■ To do
The task here is to set down every line of the listing exactly.

[Start of section]

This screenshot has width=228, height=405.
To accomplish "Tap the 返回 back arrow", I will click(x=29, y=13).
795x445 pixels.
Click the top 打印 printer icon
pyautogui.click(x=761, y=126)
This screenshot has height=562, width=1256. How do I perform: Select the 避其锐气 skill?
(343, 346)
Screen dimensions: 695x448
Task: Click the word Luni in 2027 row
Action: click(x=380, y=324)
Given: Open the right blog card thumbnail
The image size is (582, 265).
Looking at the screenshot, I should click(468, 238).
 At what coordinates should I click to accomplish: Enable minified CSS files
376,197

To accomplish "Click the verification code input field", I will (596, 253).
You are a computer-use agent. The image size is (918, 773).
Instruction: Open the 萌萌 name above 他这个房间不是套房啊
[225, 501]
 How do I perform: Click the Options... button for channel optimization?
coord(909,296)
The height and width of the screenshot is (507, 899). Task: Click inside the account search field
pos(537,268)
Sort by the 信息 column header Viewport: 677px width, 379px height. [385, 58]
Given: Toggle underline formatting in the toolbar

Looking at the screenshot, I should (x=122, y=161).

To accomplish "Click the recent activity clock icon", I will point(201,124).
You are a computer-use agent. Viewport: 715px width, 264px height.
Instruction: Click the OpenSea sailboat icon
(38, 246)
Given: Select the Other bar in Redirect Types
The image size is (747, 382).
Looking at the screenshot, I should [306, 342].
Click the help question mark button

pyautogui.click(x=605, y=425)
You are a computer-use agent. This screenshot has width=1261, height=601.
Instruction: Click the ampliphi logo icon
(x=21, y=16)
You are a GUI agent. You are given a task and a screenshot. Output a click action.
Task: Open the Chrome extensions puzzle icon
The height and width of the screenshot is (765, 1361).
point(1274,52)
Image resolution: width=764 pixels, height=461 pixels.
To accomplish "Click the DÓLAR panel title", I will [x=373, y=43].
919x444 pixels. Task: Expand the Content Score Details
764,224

[End of section]

■ Answer to the problem
This screenshot has width=228, height=405.
To accomplish "Tap the 返回 back arrow", I will click(x=29, y=13).
795x445 pixels.
Click the top 打印 printer icon
pyautogui.click(x=761, y=126)
This screenshot has height=562, width=1256. How do I perform: Select the 避其锐气 skill?
(343, 346)
Screen dimensions: 695x448
Task: Click the word Luni in 2027 row
Action: click(x=380, y=324)
Given: Open the right blog card thumbnail
The image size is (582, 265).
Looking at the screenshot, I should click(468, 238).
 At what coordinates should I click to accomplish: Enable minified CSS files
376,197

To accomplish "Click the verification code input field", I will (596, 253).
You are a computer-use agent. The image size is (918, 773).
Instruction: Open the 萌萌 name above 他这个房间不是套房啊
[225, 501]
 How do I perform: Click the Options... button for channel optimization?
coord(909,296)
The height and width of the screenshot is (507, 899). Task: Click inside the account search field
pos(537,268)
Sort by the 信息 column header Viewport: 677px width, 379px height. [385, 58]
Given: Toggle underline formatting in the toolbar

Looking at the screenshot, I should (x=122, y=161).

To accomplish "Click the recent activity clock icon", I will point(201,124).
You are a computer-use agent. Viewport: 715px width, 264px height.
Instruction: Click the OpenSea sailboat icon
(38, 246)
Given: Select the Other bar in Redirect Types
The image size is (747, 382).
Looking at the screenshot, I should [306, 342].
Click the help question mark button

pyautogui.click(x=605, y=425)
You are a computer-use agent. This screenshot has width=1261, height=601.
Instruction: Click the ampliphi logo icon
(x=21, y=16)
You are a GUI agent. You are given a task and a screenshot. Output a click action.
Task: Open the Chrome extensions puzzle icon
The height and width of the screenshot is (765, 1361).
point(1274,52)
Image resolution: width=764 pixels, height=461 pixels.
To accomplish "Click the DÓLAR panel title", I will [x=373, y=43].
919x444 pixels. Task: Expand the Content Score Details
764,224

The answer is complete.